In practice, we don’t compute SVDs of a matrix by hand: in R you can use the command SVD(A) to compute the SVD of matrix A. However, it is informative to do the calculation yourself a few times to help fix the ideas.

Example 2.2 Consider the matrix \(\bA = \bx \by^\top\). We can see this is a rank-1 matrix, so it only has one non-zero singular value which is \(\sigma_1 = ||\bx||.||\by||\). Its SVD is given by \[\bU = \frac{1}{||\bx|| }\bx,\quad \bV = \frac{1}{||\by|| }\by, \quad \mbox{ and } \Sigma = ||\bx||.||\by||.\]
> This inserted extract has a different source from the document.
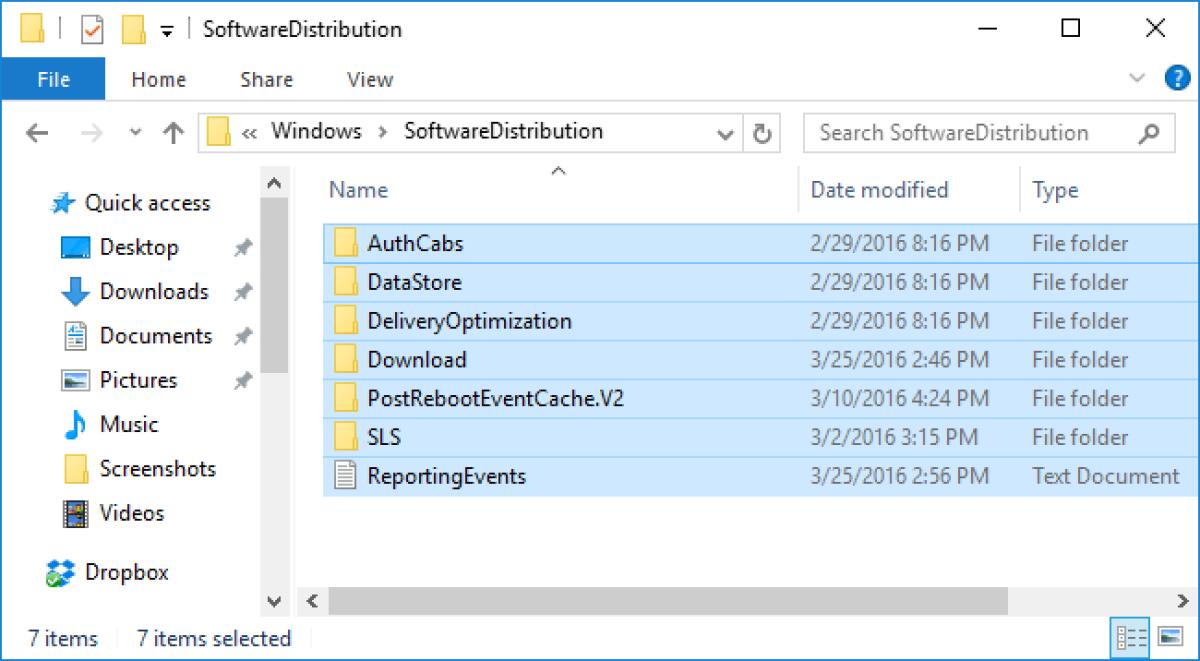The image size is (1200, 661).
Task: Switch to the View ribbon tab
Action: pos(368,79)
Example 2.3 Let \[\bA = \left(\begin{array}{ccc}3&2&2\\ 2&3&-2\end{array}\right).\] Let’s try to find the SVD of \(\bA\).

We know the singular values are the square roots of the eigenvalues of \(\bA\bA^\top\) and \(\bA^\top\bA\). We’ll work with the former as it is only \(2\times 2\). \[\bA\bA^\top = \left(\begin{array}{cc}17&8\\ 8&17\end{array}\right) \quad \mbox{ and so } \det(\bA\bA^\top-\lambda \bI)=(17-\lambda)^2-64 \]

Solving \(\det(\bA\bA^\top-\lambda \bI)=0\) gives the eigenvalues to be \(\lambda=25\) or \(9\). Thus the singular values of \(\bA\) are \(\sigma_1=\sqrt{25}=5\) and \(\sigma_2=\sqrt{9}=3\), and \[\bSigma=\left(\begin{array}{cc}5&0\\ 0&3\end{array}\right).\]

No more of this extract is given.